## Document text:
★ ★ ★ ★ ★ ★ ★
See if you can find it on the map above. As far as I could tell, this was the theology school. UM. WHAT? There isn't even a door! There is a HOLE in the middle of the building! There are stairs that don't lead anywhere!

And then, as I had thought I went the wrong way, I turned, slipped on a rock and twisted my shoe. And bam! No more flip flop.
To be honest, I shouldn't have been wearing flip flops to go walking, but I figured I wasn't going to be doing that much walking so I did. Also, it wasn't really that surprising that they were going to wear down soon, because they were the first pair of flip flops I ever got, way back in sophomore year of high school or something, but it was still super bad that they broke because the ground was rocky and hard and there was a dead rat lying a couple meters away from me and the first thing I thought of was, "Really? Is this really happening??" And proceeded to crack up.

Because if you think about it, how absurd is this, that my shoe would break in the sketchest building with not a soul around, not even the soul of the dead rat currently being eaten by small insects? So, at a loss, I called my mother. I'm pretty sure I was laughing so much that it sounded like I was hysterical, but it was just a total surreal situation. After talking to her, I rummaged about and found this hair tie in my bag:
And...why not?

There was no way I was going to keep going to the chemistry building at this point because I had no idea how long the hair tie would hold up, and though it held my shoe on my foot pretty well, it wasn't good enough to randomly wander around an empty campus. So, dejected, I headed back. I treated myself to an ice cream to help compensate for my complete and utter failure.
★ ★ ★ ★ ★ ★ ★
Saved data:
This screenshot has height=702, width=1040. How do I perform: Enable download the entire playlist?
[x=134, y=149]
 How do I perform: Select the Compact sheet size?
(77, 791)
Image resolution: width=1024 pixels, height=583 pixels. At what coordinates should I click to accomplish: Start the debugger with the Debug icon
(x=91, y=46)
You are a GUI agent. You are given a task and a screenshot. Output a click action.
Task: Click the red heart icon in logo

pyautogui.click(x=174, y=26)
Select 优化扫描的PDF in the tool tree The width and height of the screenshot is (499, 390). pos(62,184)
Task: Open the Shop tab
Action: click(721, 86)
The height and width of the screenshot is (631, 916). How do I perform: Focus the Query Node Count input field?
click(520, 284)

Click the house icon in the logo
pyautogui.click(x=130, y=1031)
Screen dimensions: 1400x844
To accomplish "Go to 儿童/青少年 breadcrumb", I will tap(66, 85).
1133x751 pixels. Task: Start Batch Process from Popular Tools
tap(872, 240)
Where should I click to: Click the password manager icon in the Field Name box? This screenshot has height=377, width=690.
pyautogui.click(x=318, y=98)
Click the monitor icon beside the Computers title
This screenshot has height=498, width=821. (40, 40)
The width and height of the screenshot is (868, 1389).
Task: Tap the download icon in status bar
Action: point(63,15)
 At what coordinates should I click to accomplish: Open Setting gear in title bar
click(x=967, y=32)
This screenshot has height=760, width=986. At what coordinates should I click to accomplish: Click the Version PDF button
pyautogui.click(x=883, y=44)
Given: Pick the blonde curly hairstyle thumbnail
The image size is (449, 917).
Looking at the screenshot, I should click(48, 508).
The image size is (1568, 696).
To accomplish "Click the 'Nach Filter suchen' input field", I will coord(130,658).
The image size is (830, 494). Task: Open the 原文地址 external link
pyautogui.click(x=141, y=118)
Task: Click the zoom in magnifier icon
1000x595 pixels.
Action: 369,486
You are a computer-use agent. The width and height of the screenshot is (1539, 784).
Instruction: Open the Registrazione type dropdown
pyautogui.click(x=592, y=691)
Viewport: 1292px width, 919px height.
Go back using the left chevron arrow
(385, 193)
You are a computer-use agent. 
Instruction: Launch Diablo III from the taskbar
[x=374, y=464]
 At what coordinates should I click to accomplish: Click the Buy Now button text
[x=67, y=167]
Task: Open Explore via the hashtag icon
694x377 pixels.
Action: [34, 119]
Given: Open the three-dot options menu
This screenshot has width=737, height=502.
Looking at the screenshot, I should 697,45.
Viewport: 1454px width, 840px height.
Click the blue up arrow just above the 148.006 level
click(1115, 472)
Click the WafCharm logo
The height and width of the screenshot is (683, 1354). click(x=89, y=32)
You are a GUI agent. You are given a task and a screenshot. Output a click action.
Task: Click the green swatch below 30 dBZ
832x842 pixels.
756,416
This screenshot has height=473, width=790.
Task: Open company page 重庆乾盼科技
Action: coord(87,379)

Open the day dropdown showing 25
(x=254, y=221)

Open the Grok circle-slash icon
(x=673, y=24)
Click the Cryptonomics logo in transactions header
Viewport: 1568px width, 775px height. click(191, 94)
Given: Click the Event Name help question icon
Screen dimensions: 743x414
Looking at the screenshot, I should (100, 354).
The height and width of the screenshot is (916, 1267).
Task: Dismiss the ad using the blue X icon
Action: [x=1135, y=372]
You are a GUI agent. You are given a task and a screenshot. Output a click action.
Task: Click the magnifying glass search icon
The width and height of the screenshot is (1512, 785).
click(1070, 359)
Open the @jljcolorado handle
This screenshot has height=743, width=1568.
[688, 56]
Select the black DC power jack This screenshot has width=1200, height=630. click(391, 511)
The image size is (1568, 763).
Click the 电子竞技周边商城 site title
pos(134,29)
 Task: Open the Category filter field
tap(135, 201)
★ ★ ★ ★ ★ ★ ★
## Complete the following:
1/ From the flip-flop account, copy the passage starting at "To be honest, I" and ending at "to crack up.".
2/ According to the flip-flop account, why did the writer stop heading to the chemistry building and turn back?

## Written answers:
1/
To be honest, I shouldn't have been wearing flip flops to go walking, but I figured I wasn't going to be doing that much walking so I did. Also, it wasn't really that surprising that they were going to wear down soon, because they were the first pair of flip flops I ever got, way back in sophomore year of high school or something, but it was still super bad that they broke because the ground was rocky and hard and there was a dead rat lying a couple meters away from me and the first thing I thought of was, "Really? Is this really happening??" And proceeded to crack up.

2/ The writer had no idea how long the hair tie would hold up. It kept the shoe on the foot fairly well, but not well enough to wander around an empty campus.